Diver Freida Lim, 23, said her experience in the United States was vital in her making it to Tokyo. She graduated from the University of Georgia in May with a double degree in dietetics, and culinary science and nutrition, and praised the support she got as an National Collegiate Athletic Association student-athlete.

If her grades slipped, an academic adviser would call offering to schedule a tutor to help arrest the slide. When diving meets clashed with classes or papers, exemption forms were at the ready.

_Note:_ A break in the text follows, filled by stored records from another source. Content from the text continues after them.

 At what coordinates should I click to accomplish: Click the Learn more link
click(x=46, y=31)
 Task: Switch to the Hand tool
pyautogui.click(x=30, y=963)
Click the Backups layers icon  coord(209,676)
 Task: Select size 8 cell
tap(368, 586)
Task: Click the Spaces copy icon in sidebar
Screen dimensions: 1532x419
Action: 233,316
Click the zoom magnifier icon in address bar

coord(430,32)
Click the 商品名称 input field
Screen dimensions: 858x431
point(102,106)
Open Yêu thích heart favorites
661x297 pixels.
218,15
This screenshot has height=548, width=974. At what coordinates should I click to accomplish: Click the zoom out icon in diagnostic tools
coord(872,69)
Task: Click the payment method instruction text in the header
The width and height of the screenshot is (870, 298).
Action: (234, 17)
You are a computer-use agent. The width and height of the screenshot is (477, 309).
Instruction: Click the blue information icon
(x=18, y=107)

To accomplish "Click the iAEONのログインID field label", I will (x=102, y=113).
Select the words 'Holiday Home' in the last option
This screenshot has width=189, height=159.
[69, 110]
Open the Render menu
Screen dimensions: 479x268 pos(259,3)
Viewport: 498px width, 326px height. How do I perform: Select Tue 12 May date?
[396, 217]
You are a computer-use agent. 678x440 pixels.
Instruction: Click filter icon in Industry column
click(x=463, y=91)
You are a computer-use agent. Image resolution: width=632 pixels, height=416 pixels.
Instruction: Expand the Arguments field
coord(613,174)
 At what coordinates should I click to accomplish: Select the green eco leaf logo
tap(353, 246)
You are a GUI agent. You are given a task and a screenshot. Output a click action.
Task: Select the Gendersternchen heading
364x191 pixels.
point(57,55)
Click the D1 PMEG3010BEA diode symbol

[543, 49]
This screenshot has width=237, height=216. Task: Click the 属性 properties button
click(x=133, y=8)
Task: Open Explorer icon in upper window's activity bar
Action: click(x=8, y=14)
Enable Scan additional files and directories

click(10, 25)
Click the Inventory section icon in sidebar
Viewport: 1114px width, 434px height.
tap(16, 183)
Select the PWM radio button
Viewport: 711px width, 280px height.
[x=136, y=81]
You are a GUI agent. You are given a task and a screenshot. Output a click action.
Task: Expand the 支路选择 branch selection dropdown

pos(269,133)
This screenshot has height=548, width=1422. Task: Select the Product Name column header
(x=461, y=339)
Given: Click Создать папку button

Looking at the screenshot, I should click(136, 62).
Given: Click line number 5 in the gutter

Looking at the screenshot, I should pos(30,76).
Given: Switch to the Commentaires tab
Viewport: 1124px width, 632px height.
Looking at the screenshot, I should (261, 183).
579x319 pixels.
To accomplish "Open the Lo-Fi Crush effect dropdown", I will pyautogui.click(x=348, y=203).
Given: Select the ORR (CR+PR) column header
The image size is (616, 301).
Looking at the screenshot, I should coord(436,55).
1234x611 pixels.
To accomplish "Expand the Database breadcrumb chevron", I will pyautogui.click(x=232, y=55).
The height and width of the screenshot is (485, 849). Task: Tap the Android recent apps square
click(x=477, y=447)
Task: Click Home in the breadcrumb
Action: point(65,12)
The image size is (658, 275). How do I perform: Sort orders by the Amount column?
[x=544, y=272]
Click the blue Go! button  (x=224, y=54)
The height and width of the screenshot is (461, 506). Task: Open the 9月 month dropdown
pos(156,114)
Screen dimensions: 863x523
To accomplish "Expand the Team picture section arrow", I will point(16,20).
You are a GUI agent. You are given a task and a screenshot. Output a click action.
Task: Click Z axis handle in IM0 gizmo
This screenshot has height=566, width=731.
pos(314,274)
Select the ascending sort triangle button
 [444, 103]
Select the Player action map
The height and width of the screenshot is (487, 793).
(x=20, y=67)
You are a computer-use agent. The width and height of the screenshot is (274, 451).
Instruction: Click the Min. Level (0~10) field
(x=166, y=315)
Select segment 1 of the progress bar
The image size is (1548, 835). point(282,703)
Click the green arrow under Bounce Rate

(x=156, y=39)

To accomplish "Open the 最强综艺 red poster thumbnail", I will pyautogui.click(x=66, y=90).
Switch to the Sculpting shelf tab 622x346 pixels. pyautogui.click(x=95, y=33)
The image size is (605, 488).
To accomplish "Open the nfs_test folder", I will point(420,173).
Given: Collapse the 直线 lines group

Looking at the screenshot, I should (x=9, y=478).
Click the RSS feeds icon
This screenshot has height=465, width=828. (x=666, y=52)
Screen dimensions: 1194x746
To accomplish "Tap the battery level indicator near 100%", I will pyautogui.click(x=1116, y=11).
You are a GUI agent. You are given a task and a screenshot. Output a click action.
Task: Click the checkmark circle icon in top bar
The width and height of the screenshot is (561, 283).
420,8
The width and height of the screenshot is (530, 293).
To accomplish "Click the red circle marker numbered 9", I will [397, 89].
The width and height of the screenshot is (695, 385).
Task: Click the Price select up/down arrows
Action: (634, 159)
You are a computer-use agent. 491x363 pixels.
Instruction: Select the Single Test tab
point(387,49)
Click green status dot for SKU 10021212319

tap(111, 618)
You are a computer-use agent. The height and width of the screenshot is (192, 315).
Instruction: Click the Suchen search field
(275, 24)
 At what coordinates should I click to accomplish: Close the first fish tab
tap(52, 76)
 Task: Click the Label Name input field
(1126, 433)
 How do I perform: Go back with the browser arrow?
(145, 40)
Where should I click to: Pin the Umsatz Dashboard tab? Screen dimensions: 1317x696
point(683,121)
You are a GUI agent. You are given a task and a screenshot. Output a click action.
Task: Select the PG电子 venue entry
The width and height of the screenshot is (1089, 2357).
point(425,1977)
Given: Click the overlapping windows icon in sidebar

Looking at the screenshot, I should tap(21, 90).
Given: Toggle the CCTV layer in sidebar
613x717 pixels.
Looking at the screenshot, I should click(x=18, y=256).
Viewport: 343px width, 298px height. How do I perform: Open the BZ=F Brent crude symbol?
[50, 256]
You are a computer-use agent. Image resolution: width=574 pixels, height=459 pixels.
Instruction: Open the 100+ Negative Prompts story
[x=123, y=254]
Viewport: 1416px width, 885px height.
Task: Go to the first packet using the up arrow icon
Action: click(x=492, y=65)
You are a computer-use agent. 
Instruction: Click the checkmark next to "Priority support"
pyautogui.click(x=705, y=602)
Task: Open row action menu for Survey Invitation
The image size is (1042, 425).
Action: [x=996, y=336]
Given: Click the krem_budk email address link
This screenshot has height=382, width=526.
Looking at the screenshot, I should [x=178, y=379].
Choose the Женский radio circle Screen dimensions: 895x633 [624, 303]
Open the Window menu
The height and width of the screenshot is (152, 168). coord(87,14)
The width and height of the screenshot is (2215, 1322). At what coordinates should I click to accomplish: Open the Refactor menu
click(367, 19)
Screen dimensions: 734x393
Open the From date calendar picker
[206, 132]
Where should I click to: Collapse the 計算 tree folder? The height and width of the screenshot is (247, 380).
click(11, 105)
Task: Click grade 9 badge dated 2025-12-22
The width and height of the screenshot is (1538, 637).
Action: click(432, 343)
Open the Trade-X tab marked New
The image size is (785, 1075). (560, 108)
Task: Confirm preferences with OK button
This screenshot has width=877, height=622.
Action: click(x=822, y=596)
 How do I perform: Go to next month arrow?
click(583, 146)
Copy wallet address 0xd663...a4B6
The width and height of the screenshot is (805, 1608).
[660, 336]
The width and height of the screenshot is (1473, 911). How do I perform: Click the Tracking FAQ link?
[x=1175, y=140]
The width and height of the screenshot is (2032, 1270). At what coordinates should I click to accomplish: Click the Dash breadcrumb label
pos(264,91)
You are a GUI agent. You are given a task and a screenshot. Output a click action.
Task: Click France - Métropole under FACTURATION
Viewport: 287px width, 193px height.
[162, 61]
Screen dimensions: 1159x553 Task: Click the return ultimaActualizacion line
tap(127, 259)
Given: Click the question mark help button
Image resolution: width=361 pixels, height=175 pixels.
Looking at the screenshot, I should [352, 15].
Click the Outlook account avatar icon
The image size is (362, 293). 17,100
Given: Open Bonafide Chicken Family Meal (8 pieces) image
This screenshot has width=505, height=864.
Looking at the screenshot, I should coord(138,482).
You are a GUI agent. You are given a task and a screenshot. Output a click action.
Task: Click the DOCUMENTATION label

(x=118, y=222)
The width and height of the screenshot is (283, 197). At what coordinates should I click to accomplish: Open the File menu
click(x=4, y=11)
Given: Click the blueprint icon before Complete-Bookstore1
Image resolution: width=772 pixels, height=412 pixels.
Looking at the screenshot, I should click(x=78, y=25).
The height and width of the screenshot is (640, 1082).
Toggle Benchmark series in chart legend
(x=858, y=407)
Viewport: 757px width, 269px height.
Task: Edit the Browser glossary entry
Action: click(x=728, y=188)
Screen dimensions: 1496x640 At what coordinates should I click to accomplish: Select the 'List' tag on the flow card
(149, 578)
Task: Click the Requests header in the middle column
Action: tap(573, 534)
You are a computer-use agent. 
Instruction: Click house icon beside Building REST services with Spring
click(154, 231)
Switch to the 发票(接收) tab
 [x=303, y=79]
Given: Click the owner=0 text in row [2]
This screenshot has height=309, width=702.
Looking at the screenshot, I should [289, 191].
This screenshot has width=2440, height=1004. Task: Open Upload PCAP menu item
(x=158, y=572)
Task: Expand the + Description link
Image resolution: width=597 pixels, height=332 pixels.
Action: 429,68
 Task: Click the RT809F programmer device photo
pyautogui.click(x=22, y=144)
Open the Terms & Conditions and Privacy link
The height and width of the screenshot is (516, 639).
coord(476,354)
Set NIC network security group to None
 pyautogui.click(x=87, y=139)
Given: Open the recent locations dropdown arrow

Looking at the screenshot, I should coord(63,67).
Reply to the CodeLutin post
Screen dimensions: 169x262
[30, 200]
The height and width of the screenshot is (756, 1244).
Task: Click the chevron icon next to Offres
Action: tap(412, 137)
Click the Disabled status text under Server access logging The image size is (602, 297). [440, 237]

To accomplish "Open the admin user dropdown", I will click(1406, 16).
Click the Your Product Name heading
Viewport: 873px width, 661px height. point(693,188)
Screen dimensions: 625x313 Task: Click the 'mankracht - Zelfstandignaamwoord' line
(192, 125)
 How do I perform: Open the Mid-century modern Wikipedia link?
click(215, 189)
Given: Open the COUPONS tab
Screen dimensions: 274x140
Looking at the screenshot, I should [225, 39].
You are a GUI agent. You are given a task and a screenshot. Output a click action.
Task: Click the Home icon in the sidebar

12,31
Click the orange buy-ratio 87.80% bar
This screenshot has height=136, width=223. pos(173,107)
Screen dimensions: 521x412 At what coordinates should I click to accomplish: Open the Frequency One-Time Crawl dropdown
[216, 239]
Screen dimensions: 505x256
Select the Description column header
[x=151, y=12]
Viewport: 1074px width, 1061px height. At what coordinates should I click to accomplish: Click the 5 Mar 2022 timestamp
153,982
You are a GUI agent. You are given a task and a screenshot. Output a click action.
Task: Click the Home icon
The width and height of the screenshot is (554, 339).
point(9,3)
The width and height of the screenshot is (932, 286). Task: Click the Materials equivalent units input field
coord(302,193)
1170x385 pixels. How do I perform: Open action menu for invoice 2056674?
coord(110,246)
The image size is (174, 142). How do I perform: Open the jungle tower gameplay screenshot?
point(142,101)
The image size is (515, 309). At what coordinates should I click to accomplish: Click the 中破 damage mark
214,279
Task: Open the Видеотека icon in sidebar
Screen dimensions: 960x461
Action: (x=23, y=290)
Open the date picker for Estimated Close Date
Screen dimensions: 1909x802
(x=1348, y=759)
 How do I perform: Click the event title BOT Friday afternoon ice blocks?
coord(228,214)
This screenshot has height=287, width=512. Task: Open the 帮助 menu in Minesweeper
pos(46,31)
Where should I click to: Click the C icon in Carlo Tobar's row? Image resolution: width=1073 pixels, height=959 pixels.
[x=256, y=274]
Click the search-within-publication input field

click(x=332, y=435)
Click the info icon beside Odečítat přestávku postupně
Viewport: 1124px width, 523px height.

And when she was not able to attend class, note takers were on hand to keep her clued in.

"In the US, I worked hard and did well and my sports (career) improved as well," she said. "If I had stayed in Singapore... I would have still worked hard and still not have done well."

Former national swimmer Mark Chay, a Nominated Member of Parliament who competed at the Sydney and Athens Games, said: "Our universities need to take a hard look at themselves and what their philosophies of education are.

"Is it just a narrow one, where you develop the individual only in the confines of a classroom? Or do they count the development outside of it, for a more holistic (philosophy)?

"We should see sports, and arts for that matter, as co-curricular, not extra curricular."

Marathon swimmer Chantal Liew, a communications and new media undergraduate at NUS, said the higher education system is "inadequate" in supporting sporting pursuits. But while she had intended to quit after Tokyo, she is weighing the idea of pressing on.

Liew, 22, said: "The culture we have sometimes makes you feel like an athlete's career path is worthless. With everything against me doing sport, and me entertaining thoughts of wanting to continue, I must really love it."

Chay agreed, noting that the individual athlete's drive is most crucial. With the standard of the Olympics today so high, it would require a sustained commitment level of a professional for an individual to be in the frame for repeat appearances at the Games.

Only the athlete can decide if he or she is willing to take the steps and sacrifices such as securing financial backing through sponsors or even crowdfunding, needed to get there. Rower Joan Poh, a nurse at Tan Tock Seng Hospital, who was also in Tokyo, is a familiar tale.

"The reality today is that the Olympics are the pinnacle of sports, with the best athletes. And if the best are seeing it as a career... then you have to do that to," he said.